### Extracted text ###

Similarly charged are Czech aid worker Petr Jasek and Abdulmonem Abdumawla of Darfur. Abdumawla, who initially said he was Muslim but later admitted he was Christian, was arrested in December 2015 after he began collecting money to help a friend, Ali Omer, who had needed treatment for burns suffered in a student demonstration. Abdumawla contacted Abdelrahim Tawor, who donated money for Omer’s treatment, which apparently raised the ire of Sudanese authorities, according to Christian Solidarity Worldwide (CSW).
Omer had been injured during a demonstration at Quran Karim University in Omdurman last year that left him with severe burns that required regular medical care, according to CSW. A senior member of the student wing of the ruling National Congress Party (NCP) died when 150 NCP students attacked Darfuri students at a meeting at Sharg El Nil College in Khartoum in April 2015, CSW reported.

###

## Assigned task A
In the passage about the arrests in Sudan, when was Abdulmonem Abdumawla arrested?
## Assigned task B
Pick up the passage about the arrests in Sudan after its last sentence and continue it.

### Information provided ###

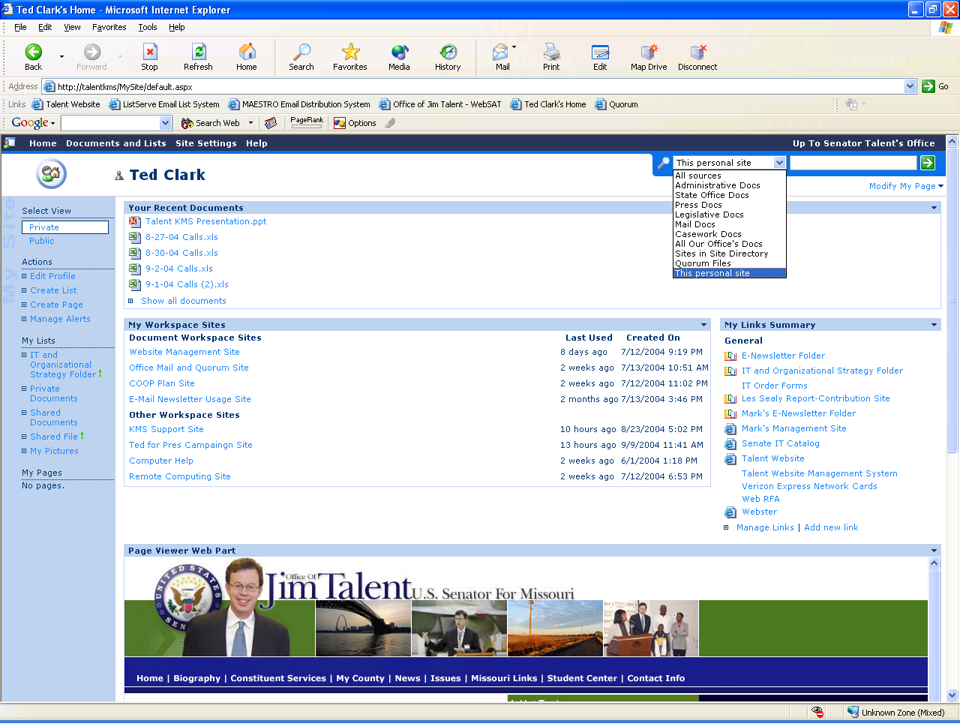
Task: Click the green search go arrow
Action: 927,163
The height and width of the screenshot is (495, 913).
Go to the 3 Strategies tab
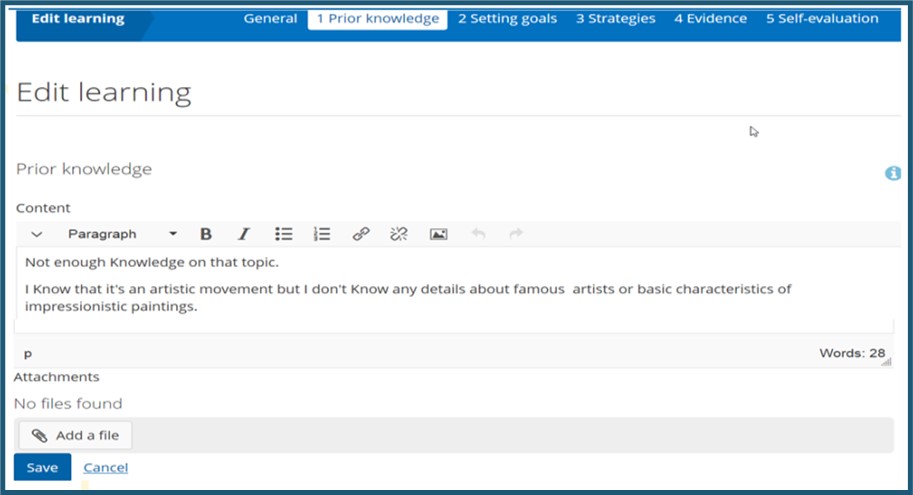tap(615, 18)
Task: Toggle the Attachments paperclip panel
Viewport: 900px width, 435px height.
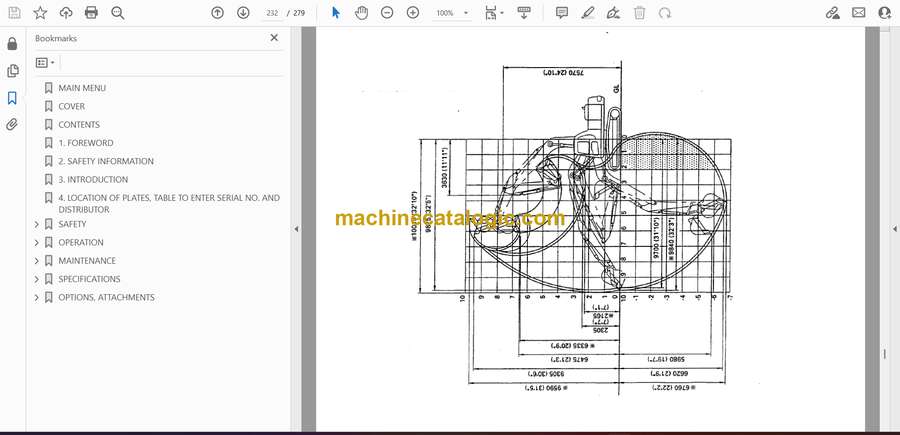Action: click(12, 125)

###

## Task answer A
December 2015

## Task answer B
Since then, Darfuri students have been increasingly targeted by the NISS, which has violently suppressed peaceful student demonstrations against government repression, CSW reported. NISS is said to be staffed by hard-line Islamists with broad powers to arrest people the government deems undesirable.
Pastor Abdelrahim Tawor, along with other pastors, was arrested after attending a missions conference in Addis Abba, Ethiopia in October 2015. Upset by the conference, NISS official interrogated Abdelrahim Tawor about accusations that those in attendance spoke of Sudan’s government persecuting Christians, a claim church leaders deny.
Prosecutors have charged Czech aid worker Jasek, also arrested in December 2015, with “tarnishing Sudan’s image” by documenting persecution. He is also charged with waging war against the state, reportedly based on an accusation that he gave money to “some individuals” in South Kordofan in 2012, allegedly including some rebel fighters.
At one hearing, NISS official Abbas el Tahir accused the defendants of conducting “hostile activities against the state that threaten the national and social security” in Sudan, according to Netherlands-based Radio Dabanga.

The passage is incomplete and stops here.